As recent history has shown, our world will continue to change at a tremendous pace. Scouting must adapt to these changes or lose its relevance. As scout leaders, we should hold to our values but have the vision to get out in front and lead change.

Tuesday, August 4, 2009

The End of Boring Powerpoints

Creativity is the process of generating new ideas or concepts. It can also mean taking something that is old and changing it so it is seen and understood in a new way.
One of the lessons taught to scout trainers is that people are different in the way they see and learn new things. Some will respond best to spoken or written directions while others learn best through graphic images or hands-on demonstrations. To communicate effectively to a group, we must find a variety of ways to present our material. Whenever possible use many types of media and keep it interesting.

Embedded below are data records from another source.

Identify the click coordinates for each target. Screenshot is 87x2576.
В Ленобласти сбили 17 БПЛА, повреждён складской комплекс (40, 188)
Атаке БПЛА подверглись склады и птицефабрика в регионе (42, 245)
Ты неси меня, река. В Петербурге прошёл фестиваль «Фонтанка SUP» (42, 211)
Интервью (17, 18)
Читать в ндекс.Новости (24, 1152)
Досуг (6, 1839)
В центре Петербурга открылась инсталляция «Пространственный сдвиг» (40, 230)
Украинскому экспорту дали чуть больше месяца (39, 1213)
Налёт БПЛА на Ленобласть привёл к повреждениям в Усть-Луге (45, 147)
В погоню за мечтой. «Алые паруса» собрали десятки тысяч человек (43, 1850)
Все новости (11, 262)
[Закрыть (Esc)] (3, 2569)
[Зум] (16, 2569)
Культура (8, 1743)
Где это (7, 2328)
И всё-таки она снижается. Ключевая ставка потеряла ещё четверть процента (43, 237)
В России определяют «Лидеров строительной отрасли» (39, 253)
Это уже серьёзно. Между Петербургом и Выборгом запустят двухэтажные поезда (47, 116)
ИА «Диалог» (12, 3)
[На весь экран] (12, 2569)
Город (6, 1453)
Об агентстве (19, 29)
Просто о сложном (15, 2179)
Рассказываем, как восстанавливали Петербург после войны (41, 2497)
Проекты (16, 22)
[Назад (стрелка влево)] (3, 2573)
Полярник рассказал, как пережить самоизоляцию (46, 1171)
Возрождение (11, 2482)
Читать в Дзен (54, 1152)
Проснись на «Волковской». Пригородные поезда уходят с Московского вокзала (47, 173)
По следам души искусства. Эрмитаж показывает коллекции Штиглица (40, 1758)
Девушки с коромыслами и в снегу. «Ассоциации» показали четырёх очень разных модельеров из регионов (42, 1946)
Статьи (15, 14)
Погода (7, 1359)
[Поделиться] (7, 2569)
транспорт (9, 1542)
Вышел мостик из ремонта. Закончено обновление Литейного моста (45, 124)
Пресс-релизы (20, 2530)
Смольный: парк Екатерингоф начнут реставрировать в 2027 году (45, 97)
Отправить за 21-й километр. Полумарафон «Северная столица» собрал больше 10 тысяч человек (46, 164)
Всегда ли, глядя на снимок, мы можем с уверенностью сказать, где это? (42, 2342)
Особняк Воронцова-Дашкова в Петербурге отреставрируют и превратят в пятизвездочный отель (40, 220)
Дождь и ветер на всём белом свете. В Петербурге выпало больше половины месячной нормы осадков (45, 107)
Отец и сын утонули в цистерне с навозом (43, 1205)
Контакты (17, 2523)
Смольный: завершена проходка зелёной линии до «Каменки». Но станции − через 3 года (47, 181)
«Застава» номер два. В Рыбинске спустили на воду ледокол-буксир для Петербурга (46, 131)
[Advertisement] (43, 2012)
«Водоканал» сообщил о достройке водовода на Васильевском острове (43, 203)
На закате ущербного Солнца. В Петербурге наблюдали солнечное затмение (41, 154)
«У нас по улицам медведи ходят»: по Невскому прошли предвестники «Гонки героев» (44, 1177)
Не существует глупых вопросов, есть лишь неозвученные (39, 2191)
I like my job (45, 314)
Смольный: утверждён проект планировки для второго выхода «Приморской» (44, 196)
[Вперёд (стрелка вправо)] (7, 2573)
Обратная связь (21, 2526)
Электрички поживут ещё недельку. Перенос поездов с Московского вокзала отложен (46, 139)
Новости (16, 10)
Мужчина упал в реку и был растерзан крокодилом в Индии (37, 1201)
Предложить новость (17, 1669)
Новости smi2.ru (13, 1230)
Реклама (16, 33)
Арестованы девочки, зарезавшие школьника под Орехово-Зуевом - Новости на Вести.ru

Did you ever sit through a PowerPoint presentation where slide after slide of words rolled by – and the speaker read everything printed on the screen? This technique is often called “Death by PowerPoint”. It can be quite a snooze-fest. Printed words can be powerful but lost in a crowd, they can lose their importance. To illustrate a fresh approach/challenge for the coming Wood Badge course, the SR966 course director (Craig Britt) demonstrated the extreme opposite of this technique by using no printed words in his slide presentation – only graphics that complimented his spoken words.

This example was liberating. While strictly following the objectives of the Wood Badge syllabus, the staff of SR966 is taking Craig’s cue by finding clever new ways to present the material. Staff prep sessions have been fascinating to watch; there are so many ways that staffers inject their own personalities and skills into their presentations. We have seen numerous images of scouts in action, physical models, story-telling, play-acting, and even animation. It will be interesting to see what the final group of presenters has for us in August.
Hopefully, the net result of this creativity will be a course that better communicates the messages of Wood Badge to each participant. That is our goal – while keeping it simple and making it fun along the way.